:: The problem ::
Render these rows as a JSON list of strings, one string per line, omitting blank lines.

:: Saved entries ::
>> Begin
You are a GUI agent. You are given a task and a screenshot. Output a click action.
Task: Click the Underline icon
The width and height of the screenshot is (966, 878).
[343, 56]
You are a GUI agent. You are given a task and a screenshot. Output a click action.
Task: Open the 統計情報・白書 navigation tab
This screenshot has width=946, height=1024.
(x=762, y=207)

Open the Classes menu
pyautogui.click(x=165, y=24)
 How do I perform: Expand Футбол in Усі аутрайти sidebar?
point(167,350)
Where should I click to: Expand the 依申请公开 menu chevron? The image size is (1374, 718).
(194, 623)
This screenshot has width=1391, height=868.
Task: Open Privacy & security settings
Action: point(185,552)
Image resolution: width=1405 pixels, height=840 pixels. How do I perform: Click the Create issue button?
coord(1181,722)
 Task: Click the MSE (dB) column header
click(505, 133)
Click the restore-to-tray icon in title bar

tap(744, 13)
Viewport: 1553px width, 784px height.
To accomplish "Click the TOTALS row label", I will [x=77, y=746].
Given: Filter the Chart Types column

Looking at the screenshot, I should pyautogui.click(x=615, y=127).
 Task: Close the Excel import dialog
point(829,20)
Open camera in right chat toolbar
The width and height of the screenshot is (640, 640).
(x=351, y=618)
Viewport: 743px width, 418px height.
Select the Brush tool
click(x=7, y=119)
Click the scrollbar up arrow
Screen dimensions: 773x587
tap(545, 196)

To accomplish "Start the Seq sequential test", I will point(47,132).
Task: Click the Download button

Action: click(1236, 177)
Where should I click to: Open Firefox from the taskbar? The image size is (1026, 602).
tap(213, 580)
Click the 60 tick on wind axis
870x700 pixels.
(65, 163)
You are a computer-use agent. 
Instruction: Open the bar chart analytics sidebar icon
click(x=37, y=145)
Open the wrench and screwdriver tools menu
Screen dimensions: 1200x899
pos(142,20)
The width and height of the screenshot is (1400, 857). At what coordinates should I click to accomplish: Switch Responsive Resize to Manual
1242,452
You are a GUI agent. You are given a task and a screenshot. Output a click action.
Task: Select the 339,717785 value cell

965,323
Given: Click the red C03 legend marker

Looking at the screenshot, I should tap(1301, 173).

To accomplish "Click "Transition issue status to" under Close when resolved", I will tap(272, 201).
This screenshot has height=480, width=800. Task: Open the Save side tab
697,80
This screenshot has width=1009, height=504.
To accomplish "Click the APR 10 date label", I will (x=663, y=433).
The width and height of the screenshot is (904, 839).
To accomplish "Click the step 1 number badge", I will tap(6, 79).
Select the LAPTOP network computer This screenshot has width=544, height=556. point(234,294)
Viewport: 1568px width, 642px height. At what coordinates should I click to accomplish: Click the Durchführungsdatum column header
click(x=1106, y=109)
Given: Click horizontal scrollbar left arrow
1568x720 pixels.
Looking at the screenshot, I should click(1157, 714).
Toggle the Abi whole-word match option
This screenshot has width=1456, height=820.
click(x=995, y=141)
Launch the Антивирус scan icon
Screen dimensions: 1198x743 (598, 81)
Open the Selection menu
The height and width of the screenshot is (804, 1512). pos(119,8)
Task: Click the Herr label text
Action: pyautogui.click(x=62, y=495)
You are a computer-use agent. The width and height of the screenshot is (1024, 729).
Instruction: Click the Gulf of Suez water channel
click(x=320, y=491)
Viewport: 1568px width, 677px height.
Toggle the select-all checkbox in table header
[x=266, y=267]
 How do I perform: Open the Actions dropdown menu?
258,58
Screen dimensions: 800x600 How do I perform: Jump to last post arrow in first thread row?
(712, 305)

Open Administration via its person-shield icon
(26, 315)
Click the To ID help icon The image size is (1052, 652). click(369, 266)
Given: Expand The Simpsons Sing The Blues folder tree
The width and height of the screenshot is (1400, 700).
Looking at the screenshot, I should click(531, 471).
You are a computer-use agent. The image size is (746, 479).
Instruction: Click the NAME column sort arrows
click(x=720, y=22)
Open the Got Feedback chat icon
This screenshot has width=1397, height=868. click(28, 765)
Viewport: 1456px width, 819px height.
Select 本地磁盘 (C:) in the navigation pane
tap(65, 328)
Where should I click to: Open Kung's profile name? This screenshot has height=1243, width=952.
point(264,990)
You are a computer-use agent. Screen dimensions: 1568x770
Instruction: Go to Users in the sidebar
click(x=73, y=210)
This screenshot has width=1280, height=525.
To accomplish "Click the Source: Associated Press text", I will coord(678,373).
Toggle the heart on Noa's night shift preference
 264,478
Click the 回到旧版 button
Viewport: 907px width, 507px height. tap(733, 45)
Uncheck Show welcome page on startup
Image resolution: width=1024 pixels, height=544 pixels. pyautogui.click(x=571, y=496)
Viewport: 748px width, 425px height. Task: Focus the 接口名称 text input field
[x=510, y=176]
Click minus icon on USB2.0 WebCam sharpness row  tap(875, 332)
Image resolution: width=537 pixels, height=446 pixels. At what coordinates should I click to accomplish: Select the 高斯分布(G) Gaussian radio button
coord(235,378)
>> End
:: Result for this task ::
[
  "You are a GUI agent. You are given a task and a screenshot. Output a click action.",
  "Task: Click the Underline icon",
  "The width and height of the screenshot is (966, 878).",
  "[343, 56]",
  "You are a GUI agent. You are given a task and a screenshot. Output a click action.",
  "Task: Open the 統計情報・白書 navigation tab",
  "This screenshot has width=946, height=1024.",
  "(x=762, y=207)",
  "Open the Classes menu",
  "pyautogui.click(x=165, y=24)",
  " How do I perform: Expand Футбол in Усі аутрайти sidebar?",
  "point(167,350)",
  "Where should I click to: Expand the 依申请公开 menu chevron? The image size is (1374, 718).",
  "(194, 623)",
  "This screenshot has width=1391, height=868.",
  "Task: Open Privacy & security settings",
  "Action: point(185,552)",
  "Image resolution: width=1405 pixels, height=840 pixels. How do I perform: Click the Create issue button?",
  "coord(1181,722)",
  " Task: Click the MSE (dB) column header",
  "click(505, 133)",
  "Click the restore-to-tray icon in title bar",
  "tap(744, 13)",
  "Viewport: 1553px width, 784px height.",
  "To accomplish \"Click the TOTALS row label\", I will [x=77, y=746].",
  "Given: Filter the Chart Types column",
  "Looking at the screenshot, I should pyautogui.click(x=615, y=127).",
  " Task: Close the Excel import dialog",
  "point(829,20)",
  "Open camera in right chat toolbar",
  "The width and height of the screenshot is (640, 640).",
  "(x=351, y=618)",
  "Viewport: 743px width, 418px height.",
  "Select the Brush tool",
  "click(x=7, y=119)",
  "Click the scrollbar up arrow",
  "Screen dimensions: 773x587",
  "tap(545, 196)",
  "To accomplish \"Start the Seq sequential test\", I will point(47,132).",
  "Task: Click the Download button",
  "Action: click(1236, 177)",
  "Where should I click to: Open Firefox from the taskbar? The image size is (1026, 602).",
  "tap(213, 580)",
  "Click the 60 tick on wind axis",
  "870x700 pixels.",
  "(65, 163)",
  "You are a computer-use agent. ",
  "Instruction: Open the bar chart analytics sidebar icon",
  "click(x=37, y=145)",
  "Open the wrench and screwdriver tools menu",
  "Screen dimensions: 1200x899",
  "pos(142,20)",
  "The width and height of the screenshot is (1400, 857). At what coordinates should I click to accomplish: Switch Responsive Resize to Manual",
  "1242,452",
  "You are a GUI agent. You are given a task and a screenshot. Output a click action.",
  "Task: Select the 339,717785 value cell",
  "965,323",
  "Given: Click the red C03 legend marker",
  "Looking at the screenshot, I should tap(1301, 173).",
  "To accomplish \"Click \"Transition issue status to\" under Close when resolved\", I will tap(272, 201).",
  "This screenshot has height=480, width=800. Task: Open the Save side tab",
  "697,80",
  "This screenshot has width=1009, height=504.",
  "To accomplish \"Click the APR 10 date label\", I will (x=663, y=433).",
  "The width and height of the screenshot is (904, 839).",
  "To accomplish \"Click the step 1 number badge\", I will tap(6, 79).",
  "Select the LAPTOP network computer This screenshot has width=544, height=556. point(234,294)",
  "Viewport: 1568px width, 642px height. At what coordinates should I click to accomplish: Click the Durchführungsdatum column header",
  "click(x=1106, y=109)",
  "Given: Click horizontal scrollbar left arrow",
  "1568x720 pixels.",
  "Looking at the screenshot, I should click(1157, 714).",
  "Toggle the Abi whole-word match option",
  "This screenshot has width=1456, height=820.",
  "click(x=995, y=141)",
  "Launch the Антивирус scan icon",
  "Screen dimensions: 1198x743 (598, 81)",
  "Open the Selection menu",
  "The height and width of the screenshot is (804, 1512). pos(119,8)",
  "Task: Click the Herr label text",
  "Action: pyautogui.click(x=62, y=495)",
  "You are a computer-use agent. The width and height of the screenshot is (1024, 729).",
  "Instruction: Click the Gulf of Suez water channel",
  "click(x=320, y=491)",
  "Viewport: 1568px width, 677px height.",
  "Toggle the select-all checkbox in table header",
  "[x=266, y=267]",
  " How do I perform: Open the Actions dropdown menu?",
  "258,58",
  "Screen dimensions: 800x600 How do I perform: Jump to last post arrow in first thread row?",
  "(712, 305)",
  "Open Administration via its person-shield icon",
  "(26, 315)",
  "Click the To ID help icon The image size is (1052, 652). click(369, 266)",
  "Given: Expand The Simpsons Sing The Blues folder tree",
  "The width and height of the screenshot is (1400, 700).",
  "Looking at the screenshot, I should click(531, 471).",
  "You are a computer-use agent. The image size is (746, 479).",
  "Instruction: Click the NAME column sort arrows",
  "click(x=720, y=22)",
  "Open the Got Feedback chat icon",
  "This screenshot has width=1397, height=868. click(28, 765)",
  "Viewport: 1456px width, 819px height.",
  "Select 本地磁盘 (C:) in the navigation pane",
  "tap(65, 328)",
  "Where should I click to: Open Kung's profile name? This screenshot has height=1243, width=952.",
  "point(264,990)",
  "You are a computer-use agent. Screen dimensions: 1568x770",
  "Instruction: Go to Users in the sidebar",
  "click(x=73, y=210)",
  "This screenshot has width=1280, height=525.",
  "To accomplish \"Click the Source: Associated Press text\", I will coord(678,373).",
  "Toggle the heart on Noa's night shift preference",
  " 264,478",
  "Click the 回到旧版 button",
  "Viewport: 907px width, 507px height. tap(733, 45)",
  "Uncheck Show welcome page on startup",
  "Image resolution: width=1024 pixels, height=544 pixels. pyautogui.click(x=571, y=496)",
  "Viewport: 748px width, 425px height. Task: Focus the 接口名称 text input field",
  "[x=510, y=176]",
  "Click minus icon on USB2.0 WebCam sharpness row  tap(875, 332)",
  "Image resolution: width=537 pixels, height=446 pixels. At what coordinates should I click to accomplish: Select the 高斯分布(G) Gaussian radio button",
  "coord(235,378)"
]